While on one hand experts indicate oversupply in the market, reports on the other hand highlight the shortage of rooms. The budget segment is experiencing a shortage, including mid-market, Tier I and Tier II cities in the organised sector. Despite this, nobody is running full! Not a single city's average rate of occupancy is above 70 per cent. However, there is an oversupply in certain areas like Chennai. But investments will never decrease in cities such as Delhi, Mumbai and Bengaluru, which generate the maximum demand. The market currently has about 85,000 rooms in the organised sector. By 2018, this may double to 160,000 rooms - 60-70 per cent of this is already under development. Hence, by 2018, Bengaluru will overtake Delhi to become the second to Mumbai in terms of the number of three, four and five-star rooms.

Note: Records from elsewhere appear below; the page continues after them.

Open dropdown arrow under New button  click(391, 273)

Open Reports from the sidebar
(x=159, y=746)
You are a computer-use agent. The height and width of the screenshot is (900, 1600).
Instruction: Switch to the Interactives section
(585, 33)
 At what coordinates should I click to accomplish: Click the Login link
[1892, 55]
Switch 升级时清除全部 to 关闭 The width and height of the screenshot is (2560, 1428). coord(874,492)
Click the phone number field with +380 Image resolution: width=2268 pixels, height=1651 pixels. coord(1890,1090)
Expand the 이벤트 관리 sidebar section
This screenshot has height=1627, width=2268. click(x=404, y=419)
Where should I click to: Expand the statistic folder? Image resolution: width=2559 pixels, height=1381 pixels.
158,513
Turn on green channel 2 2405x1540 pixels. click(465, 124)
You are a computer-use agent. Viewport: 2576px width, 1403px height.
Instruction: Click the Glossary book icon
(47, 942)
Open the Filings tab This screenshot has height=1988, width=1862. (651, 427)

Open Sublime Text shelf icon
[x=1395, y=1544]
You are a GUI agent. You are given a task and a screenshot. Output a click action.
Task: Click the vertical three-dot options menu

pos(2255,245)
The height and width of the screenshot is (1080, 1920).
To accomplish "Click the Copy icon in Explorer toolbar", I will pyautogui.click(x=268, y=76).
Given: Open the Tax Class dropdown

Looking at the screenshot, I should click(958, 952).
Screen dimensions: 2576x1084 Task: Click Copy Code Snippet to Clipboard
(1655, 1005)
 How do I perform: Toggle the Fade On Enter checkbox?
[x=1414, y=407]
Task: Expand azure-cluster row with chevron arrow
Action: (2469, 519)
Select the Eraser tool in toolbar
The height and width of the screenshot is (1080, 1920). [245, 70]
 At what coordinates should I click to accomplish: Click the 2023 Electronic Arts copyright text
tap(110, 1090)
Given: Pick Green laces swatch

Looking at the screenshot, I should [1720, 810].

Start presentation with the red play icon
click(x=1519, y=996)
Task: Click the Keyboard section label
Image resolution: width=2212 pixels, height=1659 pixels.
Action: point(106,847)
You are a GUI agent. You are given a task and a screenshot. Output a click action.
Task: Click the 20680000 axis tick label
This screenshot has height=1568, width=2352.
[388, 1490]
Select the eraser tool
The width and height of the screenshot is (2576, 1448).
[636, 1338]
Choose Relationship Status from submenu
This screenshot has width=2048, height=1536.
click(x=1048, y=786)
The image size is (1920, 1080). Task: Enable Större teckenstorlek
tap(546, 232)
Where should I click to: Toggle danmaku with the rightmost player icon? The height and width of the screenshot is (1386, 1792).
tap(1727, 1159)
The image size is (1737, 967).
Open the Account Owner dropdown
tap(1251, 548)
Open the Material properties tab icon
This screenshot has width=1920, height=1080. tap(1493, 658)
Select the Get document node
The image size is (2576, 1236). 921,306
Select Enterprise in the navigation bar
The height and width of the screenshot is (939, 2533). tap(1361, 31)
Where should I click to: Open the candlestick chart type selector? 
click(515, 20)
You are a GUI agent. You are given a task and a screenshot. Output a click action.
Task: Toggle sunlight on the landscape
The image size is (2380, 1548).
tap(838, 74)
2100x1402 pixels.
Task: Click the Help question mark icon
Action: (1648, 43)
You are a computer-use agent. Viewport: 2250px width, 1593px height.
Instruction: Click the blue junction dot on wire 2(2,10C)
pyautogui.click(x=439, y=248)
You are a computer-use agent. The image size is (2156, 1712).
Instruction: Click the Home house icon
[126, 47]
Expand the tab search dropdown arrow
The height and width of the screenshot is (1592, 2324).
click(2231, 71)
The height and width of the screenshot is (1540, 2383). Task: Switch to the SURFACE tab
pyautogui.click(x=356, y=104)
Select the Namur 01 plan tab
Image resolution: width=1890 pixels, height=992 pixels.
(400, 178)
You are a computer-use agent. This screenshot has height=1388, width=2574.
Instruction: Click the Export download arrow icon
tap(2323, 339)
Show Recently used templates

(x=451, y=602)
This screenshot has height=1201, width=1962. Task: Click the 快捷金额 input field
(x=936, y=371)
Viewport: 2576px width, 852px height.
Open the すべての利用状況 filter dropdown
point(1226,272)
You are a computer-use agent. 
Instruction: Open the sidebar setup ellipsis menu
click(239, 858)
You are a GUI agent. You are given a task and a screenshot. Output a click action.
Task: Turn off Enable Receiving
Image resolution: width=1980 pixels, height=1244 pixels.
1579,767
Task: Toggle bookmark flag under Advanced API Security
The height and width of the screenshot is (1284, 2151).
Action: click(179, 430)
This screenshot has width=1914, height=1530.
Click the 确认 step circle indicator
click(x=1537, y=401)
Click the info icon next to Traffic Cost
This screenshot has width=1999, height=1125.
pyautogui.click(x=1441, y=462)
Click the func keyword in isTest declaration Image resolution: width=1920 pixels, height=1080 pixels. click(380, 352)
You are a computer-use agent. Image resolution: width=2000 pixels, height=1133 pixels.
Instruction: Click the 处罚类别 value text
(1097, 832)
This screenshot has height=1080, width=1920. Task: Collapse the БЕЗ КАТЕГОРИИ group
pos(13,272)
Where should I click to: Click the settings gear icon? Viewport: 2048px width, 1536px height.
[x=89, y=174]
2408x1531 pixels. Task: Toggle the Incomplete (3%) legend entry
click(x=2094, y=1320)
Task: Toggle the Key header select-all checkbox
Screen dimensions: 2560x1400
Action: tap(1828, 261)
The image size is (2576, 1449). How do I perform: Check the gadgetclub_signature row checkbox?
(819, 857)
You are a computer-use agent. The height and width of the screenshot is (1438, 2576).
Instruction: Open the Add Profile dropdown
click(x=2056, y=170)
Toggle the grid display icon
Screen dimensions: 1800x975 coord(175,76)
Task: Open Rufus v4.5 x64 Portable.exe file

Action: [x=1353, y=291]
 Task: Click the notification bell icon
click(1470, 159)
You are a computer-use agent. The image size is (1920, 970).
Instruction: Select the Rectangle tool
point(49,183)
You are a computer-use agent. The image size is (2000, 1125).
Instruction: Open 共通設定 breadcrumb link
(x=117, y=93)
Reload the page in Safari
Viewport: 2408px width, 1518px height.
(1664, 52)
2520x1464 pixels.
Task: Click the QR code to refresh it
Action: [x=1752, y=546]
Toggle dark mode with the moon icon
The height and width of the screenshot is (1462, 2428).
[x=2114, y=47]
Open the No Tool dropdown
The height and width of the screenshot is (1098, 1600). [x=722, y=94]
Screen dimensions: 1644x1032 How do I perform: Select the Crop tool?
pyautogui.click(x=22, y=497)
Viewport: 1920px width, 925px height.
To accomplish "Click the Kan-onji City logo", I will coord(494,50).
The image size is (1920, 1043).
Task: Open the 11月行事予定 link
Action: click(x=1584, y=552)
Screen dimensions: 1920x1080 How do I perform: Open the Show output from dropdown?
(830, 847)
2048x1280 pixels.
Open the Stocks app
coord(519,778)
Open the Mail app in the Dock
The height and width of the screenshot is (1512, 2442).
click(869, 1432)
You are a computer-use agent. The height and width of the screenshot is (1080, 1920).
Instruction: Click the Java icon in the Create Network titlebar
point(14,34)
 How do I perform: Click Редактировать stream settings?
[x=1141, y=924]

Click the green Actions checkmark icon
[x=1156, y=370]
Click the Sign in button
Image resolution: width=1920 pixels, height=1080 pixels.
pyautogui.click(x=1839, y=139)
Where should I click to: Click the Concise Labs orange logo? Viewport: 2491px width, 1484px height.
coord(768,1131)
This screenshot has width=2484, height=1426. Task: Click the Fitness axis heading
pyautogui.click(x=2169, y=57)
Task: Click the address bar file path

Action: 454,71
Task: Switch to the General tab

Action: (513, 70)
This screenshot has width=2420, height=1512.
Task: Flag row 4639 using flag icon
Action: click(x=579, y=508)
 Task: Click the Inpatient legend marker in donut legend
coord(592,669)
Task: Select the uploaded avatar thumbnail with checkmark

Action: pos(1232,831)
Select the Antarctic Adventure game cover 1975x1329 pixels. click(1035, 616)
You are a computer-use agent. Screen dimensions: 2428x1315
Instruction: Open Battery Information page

As a company, we have been on the conservative side and have strategised to grow organically with our internal funds. We have recorded a good growth trajectory in the hospitality sector. For example, in 2009, in the peak of financial crisis, Grand Mercure had a 40 per cent occupancy rate but from the second year onward, it increased to 80 per cent. More important, developers need to build smart hotels and avoid overspending. We spend an enormous amount of time on the design and development stages with our in-house architects, project managers and interior designers. We carefully choose our location - avoiding overpopulated areas - or find ways to create our own demand. For example, the Sheraton has been constructed close to the World Trade Centre. With 1 million sq ft of office space and retail facilities, the rate of occupancy is certainly set to increase. We have invested about Rs 400 crore in the hospitality sector, which also includes clubs and a convention centre. We have plans to invest an additional Rs 600 crore in the hotel space. Currently, with both our operational hotels in Bengaluru, we have one hotel planned each in Chennai and Mysore, and two in Kochi. That said, Brigade, with its major expansion plans aims to make it big in the hospitality sector.